John Banczak, executive chairman of Turnkey Vacation Rentals, a booking website, says that people who buy as a lifestyle choice “are the people that realize they love spending time in one place, may even retire there, have done the research and made the decision a second home is for them. Getting additional revenue through rentals is the icing on the cake.”
Chiappe: Huh? What did you just say? That’s right, “Getting additional revenue through rentals is the icing on the cake.” Yes, by all means, I will personally help you plug-in comparable historical rental information about the home you are buying or building into the spreadsheet ALL prospective Windcliff buyers create as part of their planning and due diligence. But Brown is right: a smart planner appreciates the assistance vacation rental revenues provides but is not financially dependent on them. Seriously.
Brown: Is buying a vacation rental a good idea? It can mean putting a lot of money at risk, more work than many buyers anticipate and headaches with renters.
Pick a location that’s good for business. Although rental income shouldn’t be the top priority, it’s still going to be crucial for many buyers. So as with all real estate, location is key…
…“The owners that are most displeased are ones that rush the purchase decision because they are blinded by their dream,” says David Angotti, co-founder of SmokyMountains.com, a vacation-rental listing site in Tennessee. “For example, they fail to understand location, view, features and other amenities are critical to the overall revenue, and just want a vacation home.”

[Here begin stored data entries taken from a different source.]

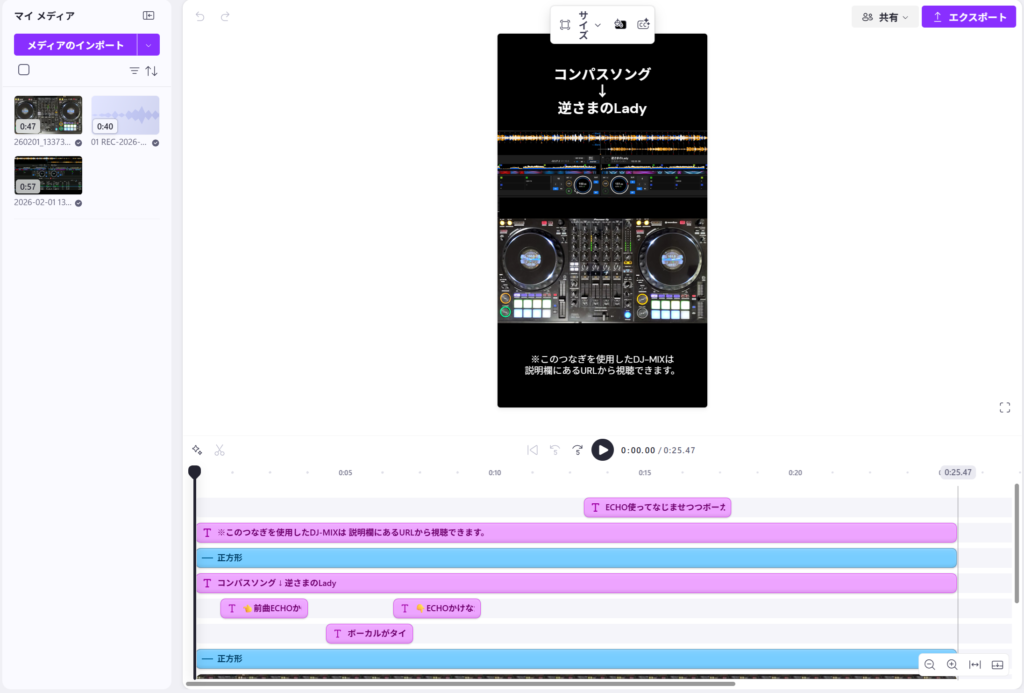This screenshot has width=1024, height=693.
Task: Open the サイズ size dropdown
Action: click(x=589, y=24)
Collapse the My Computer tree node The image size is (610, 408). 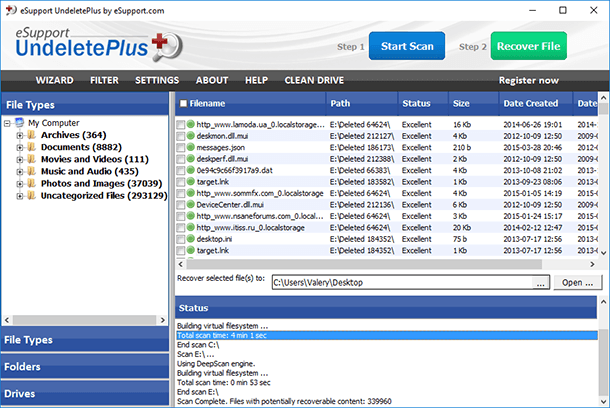pyautogui.click(x=8, y=123)
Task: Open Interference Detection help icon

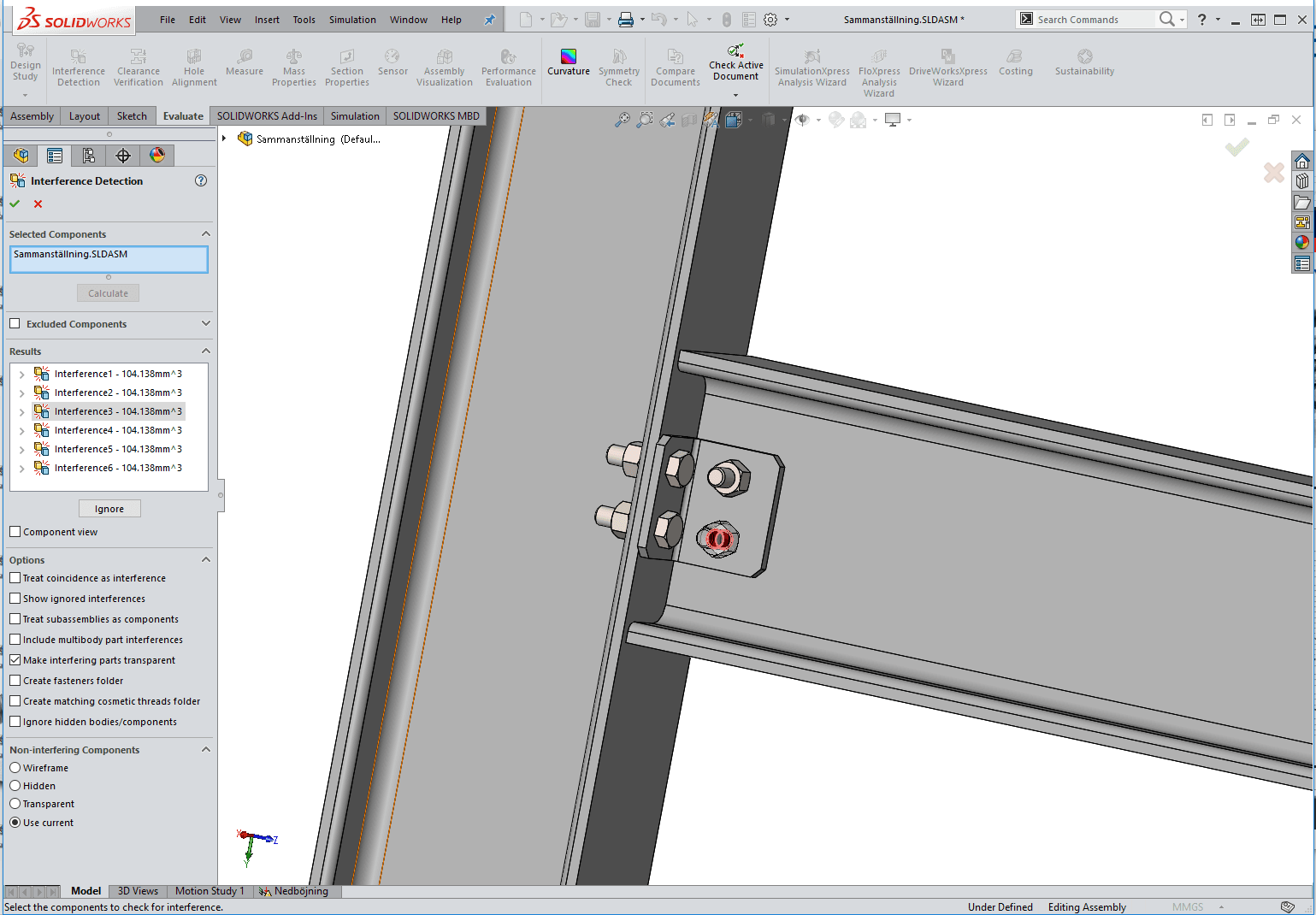Action: pyautogui.click(x=201, y=180)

Chiappe: While this may be true even in the Estes Park area, Windcliff owners enjoy the immediate benefit of unmatched, snow-capped, front range views that will NEVER change. Sure the YMCA of the Rockies may add a few buildings to their campus across the Aspen Brook Valley, but by and large, it is reasonable to assume the Rocky Mountain National Park bordering Windcliff to the West and South and Roosevelt National Forest to the East ensure Windcliff’s choice location in perpetuity. That is in so much as anything can be assured when it comes to federally protected lands.

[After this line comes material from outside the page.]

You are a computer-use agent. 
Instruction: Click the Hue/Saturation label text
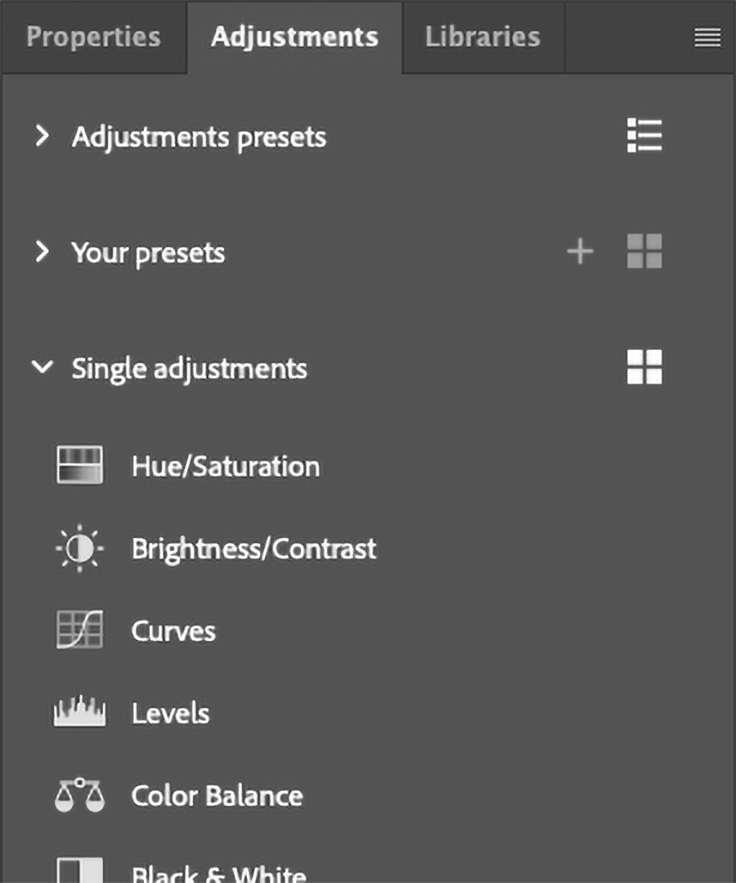coord(225,466)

Brown: Another aspect of location to consider: how far the spot is from the owners. The National Association of Realtors says 57% of vacation properties are at the beach or lake, with the median distance 200 miles from home—far enough to require spending money for a manager and caretaker. Little chores an owner would do himself or herself at home can thus get costly.
“In our experience, living close is really helpful if something goes wrong, but there are a huge number of services out there to hold keys, offer concierge services or otherwise help if you live further away,” says Laura Hall, communications director for Kid & Coe, a vacation-rental website. “So anything is possible if you’re willing to pay for it.”
Chiappe: And this is where Windcliff Homes comes in. My wife and I would NEVER have purchased a home in Windcliff from 850+ miles away if we did not have confidence in and ultimately, dependence on the staff at Windcliff to look after our home. Accessing our Colorado home from Texas has its challenges, but Windcliff’s staff was ALWAYS near-by and available. That gave us the peace of mind we needed to make our investment in Windcliff.
Is Windcliff’s management expensive? Well, compared to what? As a percentage of rental income for commissions, compared to other property managers in the Estes Valley, Windcliff is on-par. But being owned by a full-time Windcliff resident and staffed by Estes Park locals year-round, there is also a great premium to be gained from Windcliff Homes’ management of your Windcliff home.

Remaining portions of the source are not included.